Album: Forgotten Aspect

Album: Forgotten Aspect

ALT JAZZ ARK

Corpus X Quartet

Forgotten Aspect

ALT JAZZ ARK Corpus X Quartet

Elaine Alt – Saxophones & Piano
Gaea Schell – Piano & Flute
Christopher Amberger – Bass
Greg German – Drums

Compositions by Elaine Alt


Copyright © & ℗ Elaine Alt, 2025
Aural Imaging (BMI) Original Publisher
David P Alt (BMI) Composer

Recorded May 28 & 29, 2024
at Flaming Hakama studios in San Francisco
by Elaine Alt and Garry Williams

Mixed and Mastered by Myles Boisen at
Guerrilla Recording/Headless Buddha Mastering Lab

These songs emerge from a process that started last century.

During the years 1988-1995, I composed the equivalent of 6 albums of material. This started during my final years of high school in Yorktown Hts., NY, spanned the four years I lived in Boston, MA while attending MIT, and the two subsequent years I lived in Somerville, MA.

Since then, I have produced the equivalent of 5 albums of new material, and in general have not looked back upon this early material. However, during the pandemic, I started documenting this older work, and that inspired me to take a deeper look.
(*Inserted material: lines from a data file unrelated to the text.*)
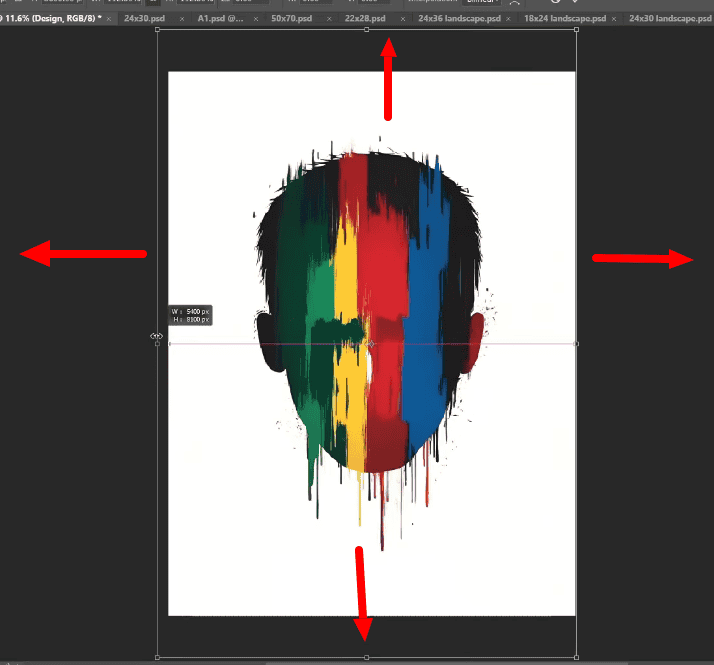Close the 24x30.psd tab
714x665 pixels.
tap(181, 19)
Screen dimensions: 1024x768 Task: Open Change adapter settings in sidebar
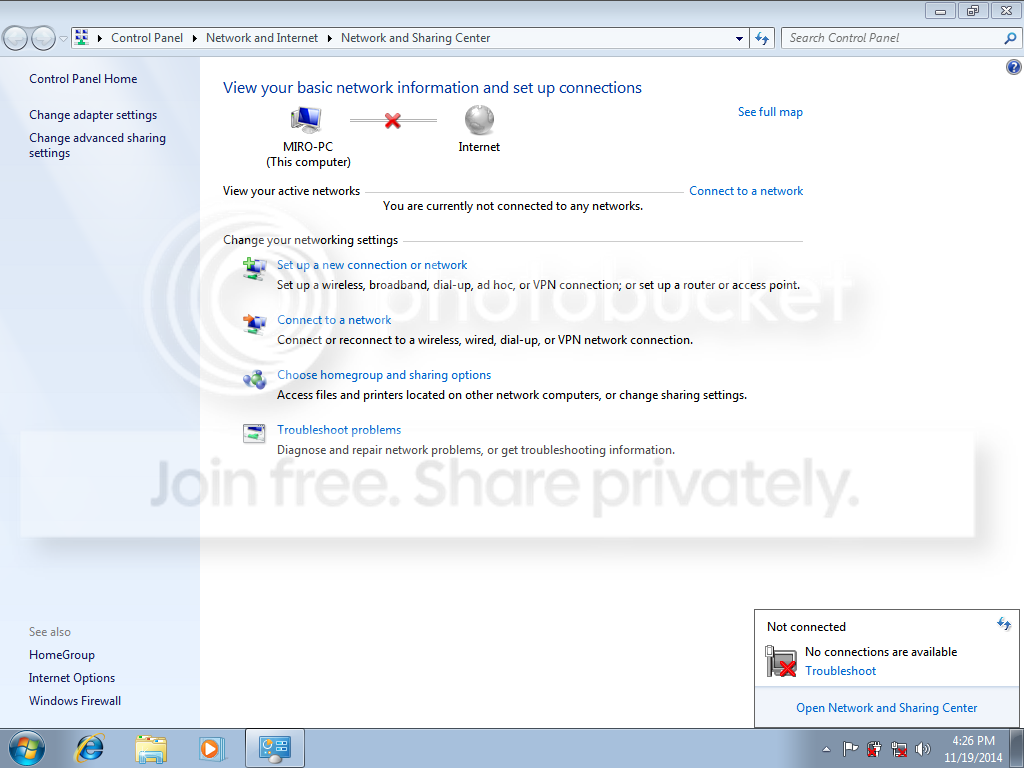click(x=93, y=115)
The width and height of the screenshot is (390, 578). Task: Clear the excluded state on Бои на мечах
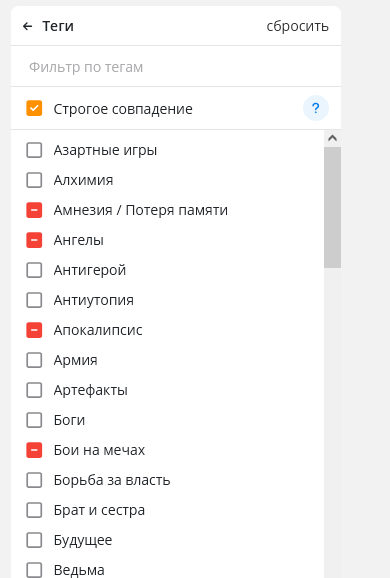pyautogui.click(x=34, y=450)
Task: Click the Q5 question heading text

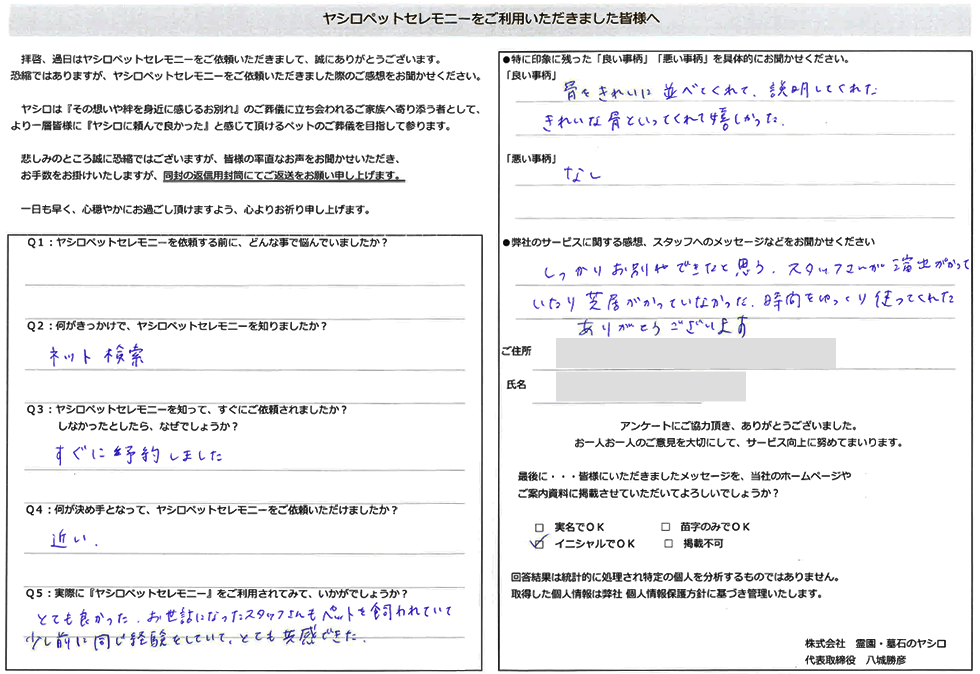Action: (217, 593)
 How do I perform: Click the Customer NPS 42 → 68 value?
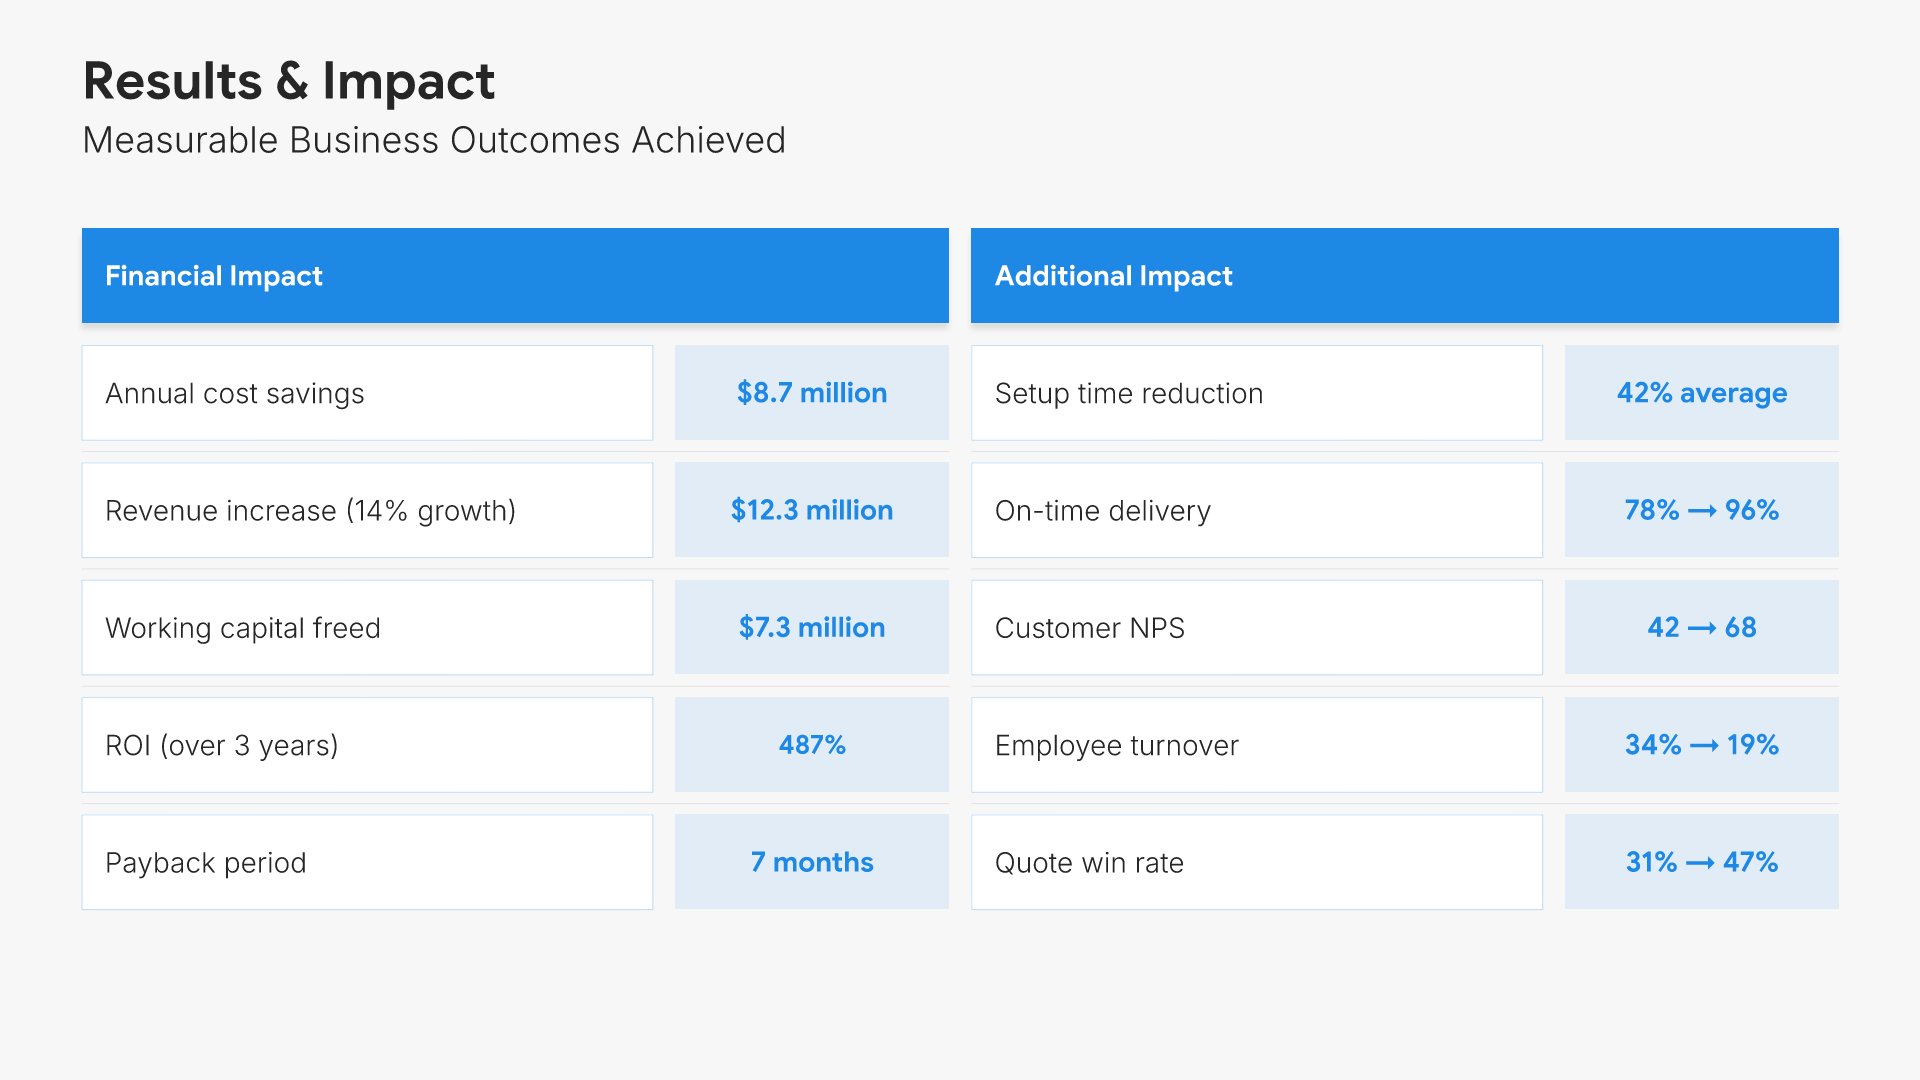coord(1701,628)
I spent a year publishing all my Jazz-based songs as lead sheets, then a year conducting reading sessions to evaluate and improve the charts and the songs, and then during 2024 I launched two different quartets to learn and record material that deserved another hearing.

The Corpus X Quartet is the first of these projects to come to fruition, which explores material from albums called I. Inaugural Jazz, III. Exploring Jazz Tradition, and IV. Modern Jazz.

I. Inaugural Jazz: Forgotten Aspect – Blue Choice – Enclosure – Nuclear Waste

These are among the first songs I wrote. While the chord changes are original, the forms are inspired by standard 32-bar AABA and 12-bar blues forms, embellished with introductions, interludes, codas, and arranged trading, which are traits common to the music I devoured at the time, such as artists like Tadd Dameron, Clifford Brown, and Horace Silver.

III. Exploring Jazz Tradition: Popcorn – The End Of Bebop – Trane’s Sound

These songs explore a range of Jazz styles, including Second Line, Basie-era Swing, Bebop, and Modal. They are small-scale studies of the tenor saxophone styles of the era of Coleman Hawkins, Dexter Gordon, and John Coltrane. These compositions incorporate borrowed material and chord changes, and are somewhat of a smattering of contrafact, transcription, and historical fiction.

IV. Modern Jazz: Fade – for the death of my friends – Sambo, Sambae

Three songs are from a series based on more modern approaches, with more exotic harmonies, non-standard phase lengths, time signature changes, and rhythmic hooks. The colors and moods are inspired by the avant garde-leaning artists like Gil Evans, Eric Dolphy, and Charles Mingus.